++++ GIVEN TEXT
"She Doesn't Mind" is the second single from the Jamaican Dancehall recording artist Sean Paul's fifth studio album Tomahawk Technique. It was written by Sean Paul, Shellback and Benny Blanco and was produced by Shellback and Benny Blanco. It was released on 29 September 2011 on NRJ & Skyrock (French radios), and to iTunes on 31 October. and was released to U.S. mainstream radio on 24 January 2012. Like its predecessor, "Got 2 Luv U", which featured American singer Alexis Jordan, it debuted at number-one in Switzerland. Internationally, the song also topped the charts in Austria, and peaked within the top ten of the charts in several countries, including France, Germany, Israel, Norway, the Republic of Ireland, Romania and the United Kingdom.

It was featured on the European release of the video game Grand Slam Tennis 2.

The official remix features American rapper Pitbull.
++++++++
++++ RECORDED DATA
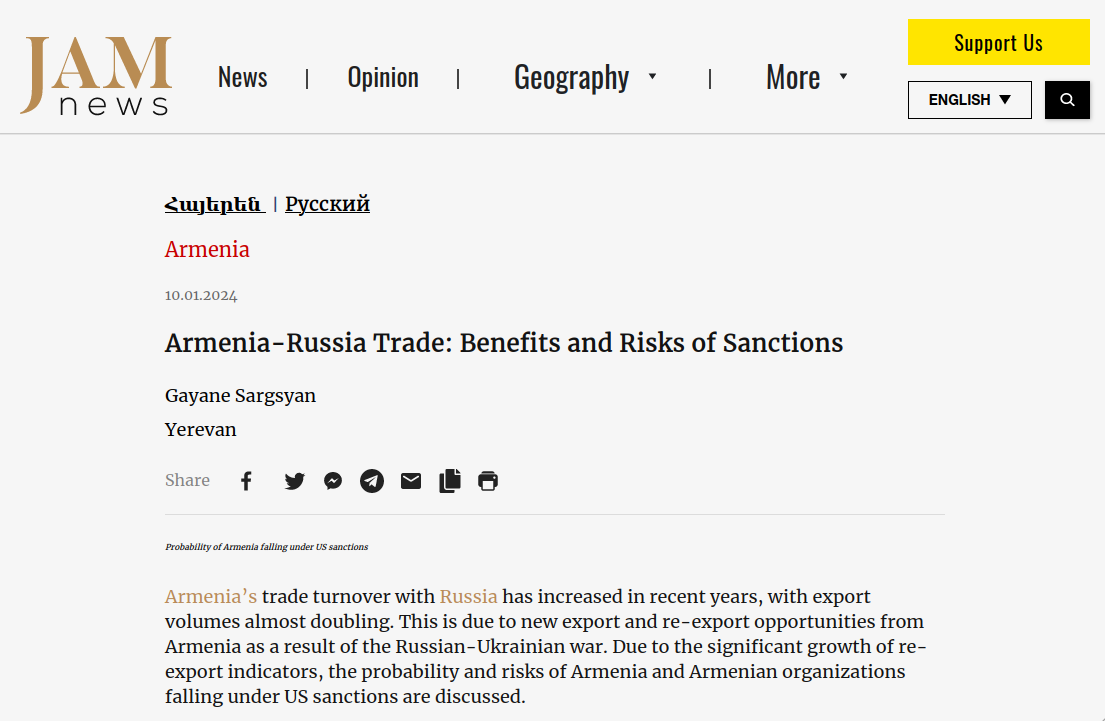Share article on Telegram
The image size is (1105, 721).
372,481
++++++++
**WRITTEN EXERCISE:** Please resume the text on Sean Paul's single "She Doesn't Mind," picking up right after its final sentence about the official remix.

**EXPECTED OUTPUT:**
Music video
The official music video for "She Doesn't Mind" was released on 25 November 2011. It was directed by Evan Winter and produced by Nestor N. Rodriguez.

The music video was filmed at Long Island's MacArthur Airport in Ronkonkoma, Town of Islip, Suffolk County, New York.

The music video had a special guest: Lisa Jackson from cycle 9 of America's Next Top Model who acted as a TSA officer.

Track listing
 ;Digital download
 "She Doesn't Mind" – 3:47
 ;Digital download – Pitbull remix
 "She Doesn't Mind (Remix) (featuring Pitbull)" – 4:00

Charts and certifications

Weekly charts

Year-end charts

Certifications

Release history

References

2011 singles
Sean Paul songs
Synth-pop ballads
Pitbull (rapper) songs
Songs written by Pitbull (rapper)
Songs written by Sean Paul
Reggae fusion songs
Song recordings produced by Shellback (record producer)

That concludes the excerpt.